Los turco-egipcios eran musulmanes que debían obediencia espiritual al sultán otomano en su papel de príncipe de la fe, califa del islam y representante de Dios en la tierra. Mohammad Ahmad, sin embargo, rechazaba su autoridad y condenaba a sus seguidores por hipócritas que coqueteaban con poderes cristianos extranjeros. Perteneciente a una orden sufí de ascetas con una visión fundamentalista del islam, todos aquellos que no comulgaban con sus postulados eran considerados traidores que merecían morir. Tras abandonar su base original en la isla de Aba, sobre el Nilo, el Mahdi había trasladado a sus hombres a las remotas y desoladas tierras del Kordofán, al oeste del río, ya que era una región ideal para llevar a cabo operaciones de guerrilla. Allí había coordinado ataques contra columnas de suministro, capturado puestos de avanzada aislados y aniquilado guarniciones enteras, de modo que a todos los efectos el gobierno colonial había perdido el control del Sudán occidental.

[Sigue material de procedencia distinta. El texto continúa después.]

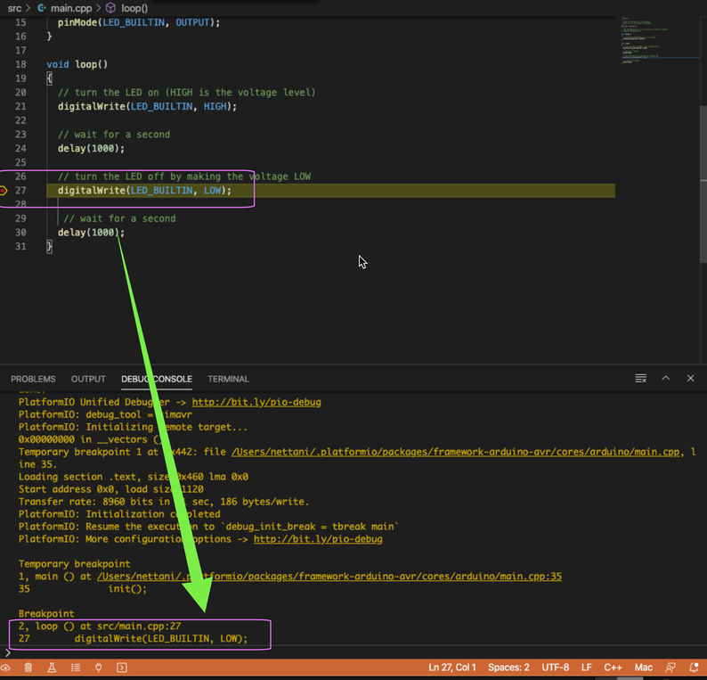Select the LF line ending selector

[587, 668]
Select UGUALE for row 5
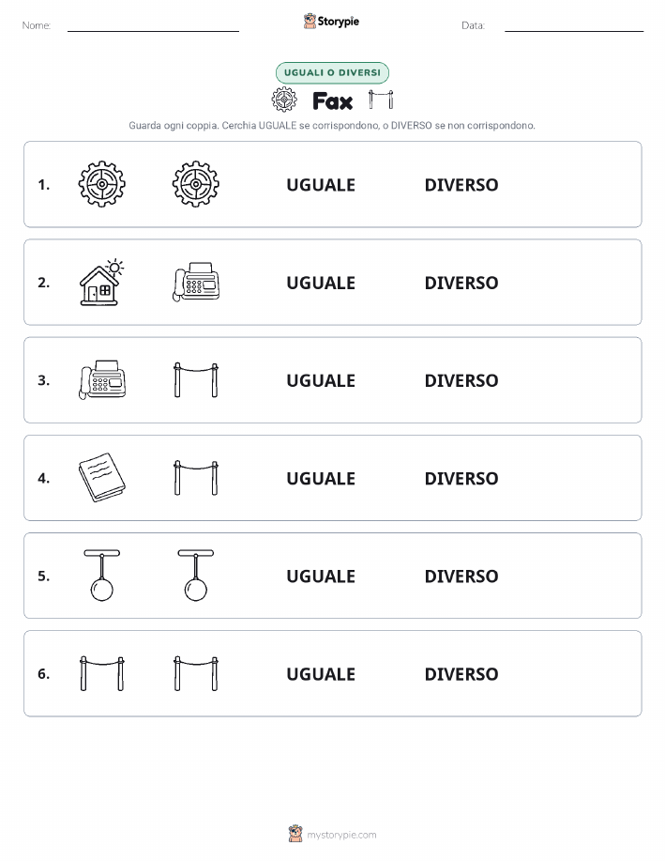665x861 pixels. [321, 576]
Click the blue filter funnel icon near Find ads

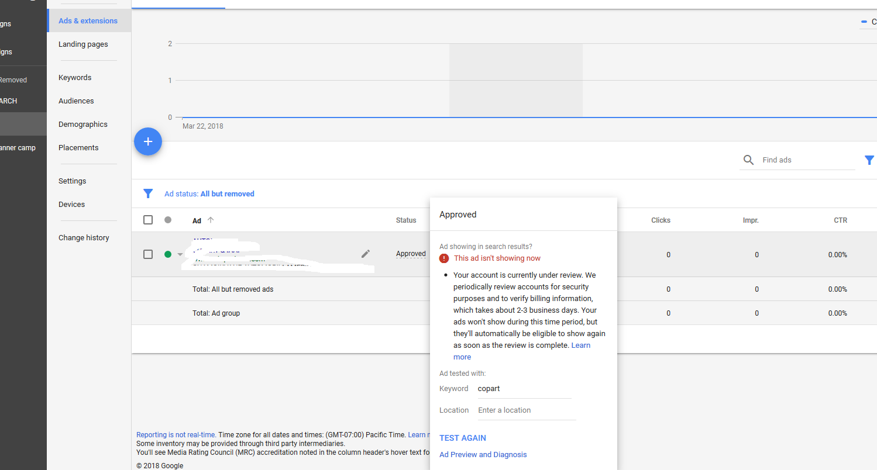tap(869, 160)
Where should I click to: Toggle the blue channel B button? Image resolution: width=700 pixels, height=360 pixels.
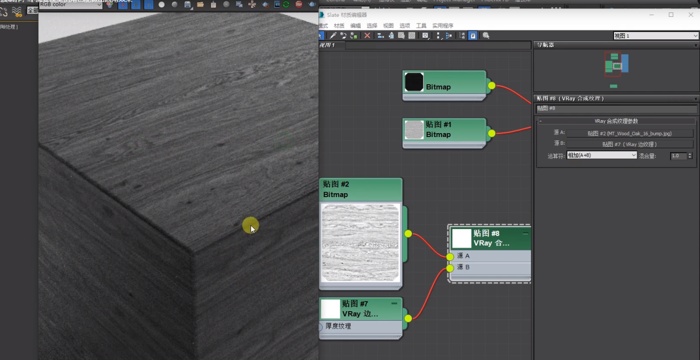(x=149, y=4)
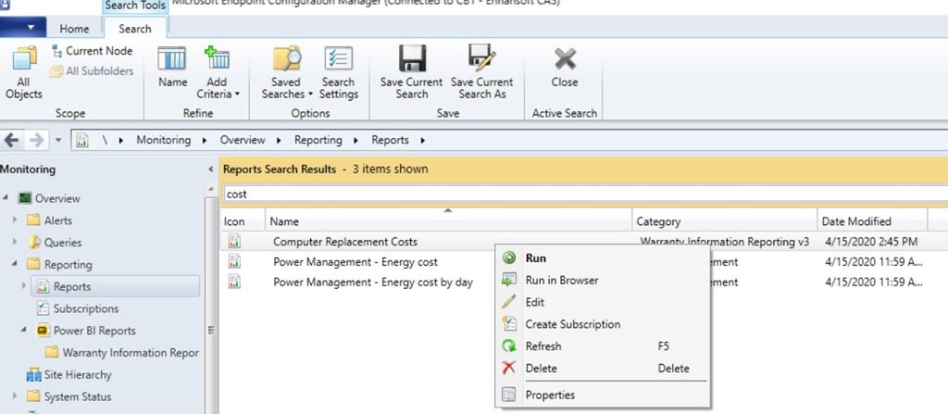Viewport: 948px width, 414px height.
Task: Select Current Node scope button
Action: (93, 51)
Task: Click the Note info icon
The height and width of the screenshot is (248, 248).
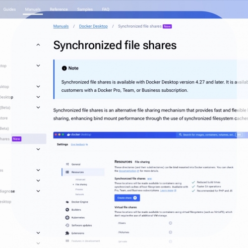Action: click(64, 68)
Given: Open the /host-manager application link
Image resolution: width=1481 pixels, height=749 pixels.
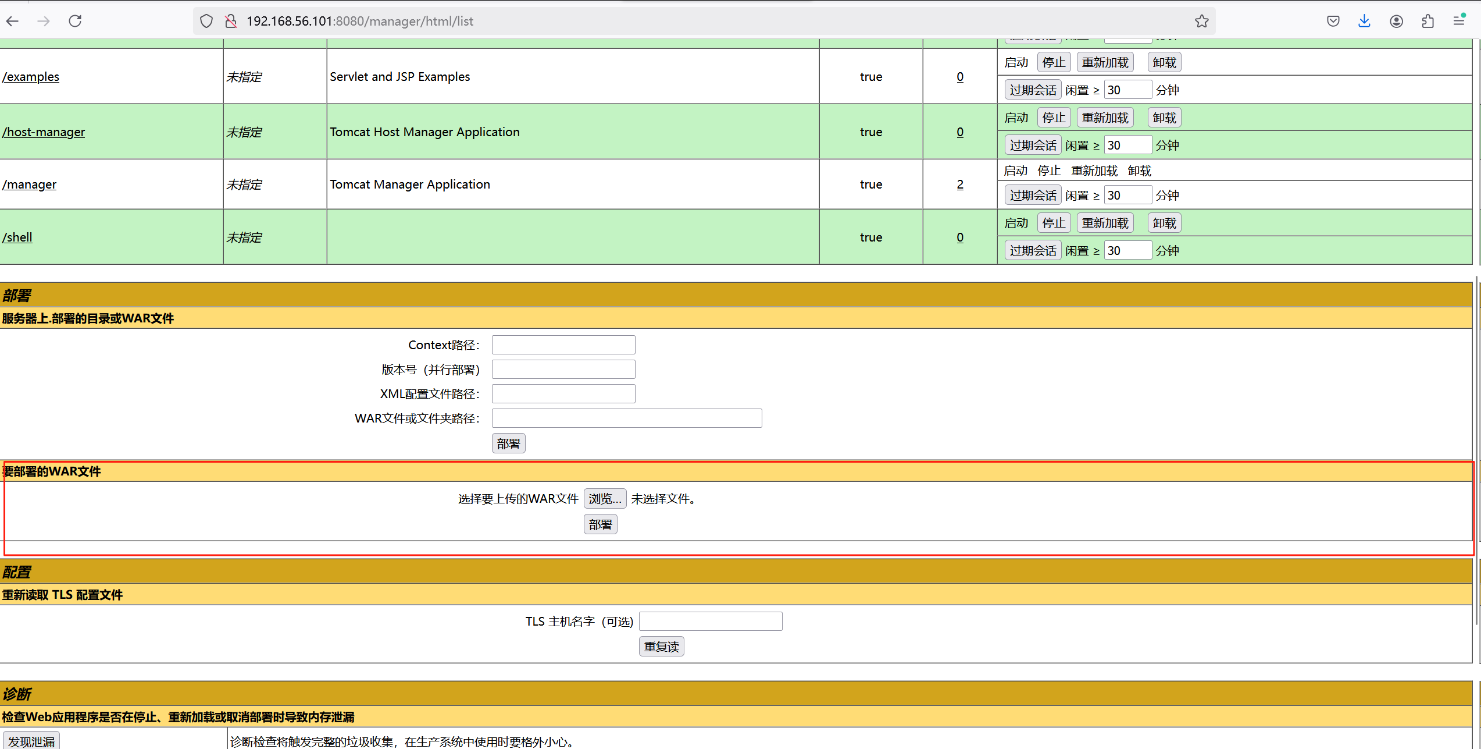Looking at the screenshot, I should coord(44,132).
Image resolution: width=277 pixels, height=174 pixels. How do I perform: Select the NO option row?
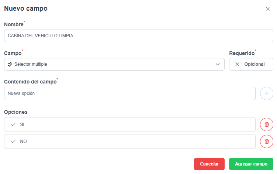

Mohammad Ahmad el Mahdi rebelión mahdista

El Mahdi, grabado publicado en Cassell’s History of the War in the Soudan, vol. I. Muhammad Ahmad ibn as Sayyid abd Allah (1844-1885) lograría unificar a las tribus del Sudán bajo su autoridad religiosa y tras una serie de brillantes victorias que dejaron boquiabierta a la opinión pública occidental, liberar al país de la dominación angloegipcia. La muerte le llegaría poco después del éxito más sonado de la rebelión mahdista, la conquista de Jartum, defendida por el célebre general Charles George Gordon, antes de que llegaran las columnas de rescate británicas (véase Desperta Ferro Historia Moderna n.º 23: Jartum)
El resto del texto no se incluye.